An association representing doctors in Nova Scotia has its eyes on the green — on Monday it released a list of six recommendations for the government ahead of the planned legalization of cannabis later this year.
Doctors Nova Scotia says their recommendations aim to minimize the harm associated with cannabis use. According to 2012 data from Health Canada, cannabis is the most commonly used illegal drug in Nova Scotia.
“It’s clear that cannabis availability and use must be carefully considered,” said Dr. Tim Holland, chair of the association’s policy and health issues committee.
Doctor’s Nova Scotia says it is important to restrict cannabis use in public places and restrict its availability in a manner similar to tobacco. However, the group stresses that access is not so restricted that it “triggers underground sales.”

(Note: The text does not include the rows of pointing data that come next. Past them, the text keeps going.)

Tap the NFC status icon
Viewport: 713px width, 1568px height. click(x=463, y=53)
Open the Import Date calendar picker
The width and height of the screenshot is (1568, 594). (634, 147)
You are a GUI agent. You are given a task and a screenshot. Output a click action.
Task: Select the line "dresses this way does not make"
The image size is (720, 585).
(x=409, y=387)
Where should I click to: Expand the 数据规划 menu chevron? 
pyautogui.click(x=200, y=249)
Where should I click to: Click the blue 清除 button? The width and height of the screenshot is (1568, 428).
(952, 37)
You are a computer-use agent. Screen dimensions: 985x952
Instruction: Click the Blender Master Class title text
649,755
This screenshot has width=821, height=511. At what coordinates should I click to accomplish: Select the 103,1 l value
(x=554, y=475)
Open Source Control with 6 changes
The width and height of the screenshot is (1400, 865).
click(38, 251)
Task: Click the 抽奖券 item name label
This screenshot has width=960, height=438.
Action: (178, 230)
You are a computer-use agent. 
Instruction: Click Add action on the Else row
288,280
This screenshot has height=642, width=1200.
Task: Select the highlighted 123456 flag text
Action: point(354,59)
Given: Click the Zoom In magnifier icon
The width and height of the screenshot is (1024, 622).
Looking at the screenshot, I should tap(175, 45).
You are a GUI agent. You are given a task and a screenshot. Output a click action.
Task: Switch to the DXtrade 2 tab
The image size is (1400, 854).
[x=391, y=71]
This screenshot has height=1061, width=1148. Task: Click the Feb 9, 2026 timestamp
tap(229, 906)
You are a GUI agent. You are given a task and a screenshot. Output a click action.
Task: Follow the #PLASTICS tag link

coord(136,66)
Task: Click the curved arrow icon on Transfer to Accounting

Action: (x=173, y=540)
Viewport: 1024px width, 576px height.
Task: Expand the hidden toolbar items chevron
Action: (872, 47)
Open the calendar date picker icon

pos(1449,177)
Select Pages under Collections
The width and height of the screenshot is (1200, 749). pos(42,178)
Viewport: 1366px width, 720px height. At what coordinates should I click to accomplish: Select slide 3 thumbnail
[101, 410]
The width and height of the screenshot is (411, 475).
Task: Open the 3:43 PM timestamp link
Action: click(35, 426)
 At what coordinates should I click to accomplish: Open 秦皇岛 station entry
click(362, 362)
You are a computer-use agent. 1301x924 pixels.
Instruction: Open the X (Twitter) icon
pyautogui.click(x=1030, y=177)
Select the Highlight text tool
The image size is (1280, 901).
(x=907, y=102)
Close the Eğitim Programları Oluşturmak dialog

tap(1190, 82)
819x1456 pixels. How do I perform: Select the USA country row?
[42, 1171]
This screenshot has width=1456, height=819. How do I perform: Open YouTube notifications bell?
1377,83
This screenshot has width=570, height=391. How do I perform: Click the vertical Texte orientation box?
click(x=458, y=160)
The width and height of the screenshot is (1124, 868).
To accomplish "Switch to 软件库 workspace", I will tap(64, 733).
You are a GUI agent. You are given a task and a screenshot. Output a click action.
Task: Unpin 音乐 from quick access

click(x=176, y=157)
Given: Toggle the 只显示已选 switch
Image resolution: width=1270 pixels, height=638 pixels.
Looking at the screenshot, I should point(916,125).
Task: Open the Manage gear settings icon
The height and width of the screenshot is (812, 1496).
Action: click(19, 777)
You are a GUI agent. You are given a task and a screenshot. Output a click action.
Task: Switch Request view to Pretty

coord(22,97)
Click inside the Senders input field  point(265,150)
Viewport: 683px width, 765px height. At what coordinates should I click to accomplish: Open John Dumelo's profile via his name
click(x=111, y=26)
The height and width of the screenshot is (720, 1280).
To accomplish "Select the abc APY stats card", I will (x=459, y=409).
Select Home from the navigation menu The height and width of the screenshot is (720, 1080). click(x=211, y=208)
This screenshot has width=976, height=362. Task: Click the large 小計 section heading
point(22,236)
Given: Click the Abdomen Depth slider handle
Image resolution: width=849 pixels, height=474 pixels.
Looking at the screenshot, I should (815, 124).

“We don’t want cannabis to normalize the act of smoking, which would likely have the negative result of increased rates of cannabis and tobacco use,” said Holland.
Many of the recommendations align with what has already been announced by the provincial government — such as the sale of cannabis through a government monopoly system — but some are unique.
The first recommendation from Doctors Nova Scotia argues that cannabis should be sold through a government monopoly, with a primary objective of protecting public health rather than making money. Doctors Nova Scotia says they want the distinction codified in law.
The province has already announced that they plan to sell cannabis exclusively through the Nova Scotia Liquor Corporation (NSLC). The stores will be stand-alone and will not sell liquor and cannabis in the same space.
So far the government has announced nine locations throughout the province.
Doctors Nova Scotia’s second recommendation is that the province establishes and invests in the infrastructure needed to administer a government monopoly system and enforce the restrictions put in place by the province.
They also recommend that the province establish a pricing and taxation structure that is designed to curb the demand for cannabis. They recommend basing prices on the concentration of THC found in the strain up for sale.
Doctors Nova Scotia says the price should initially be set low enough to maximize purchases in the legal market, eventually increasing as time goes on.
The association believes that the taxation model should prohibit discount pricing of cannabis, happy hour pricing, bulk purchases or coupons.
Doctors Nova Scotia recommends the minimum legal age for cannabis sales be set at 21. The government has set 19 as the legal age to buy weed.
The doctors’ group has also recommended the implementation of a “comprehensive” public education and awareness campaign aimed at promoting responsible cannabis use.
Above all, Doctors Nova Scotia said the regulatory approach from both the province and the federal government should be cautious and changes should take place over time and after comprehensive scientific research.
The government did not immediately return a request for comment on the recommendations.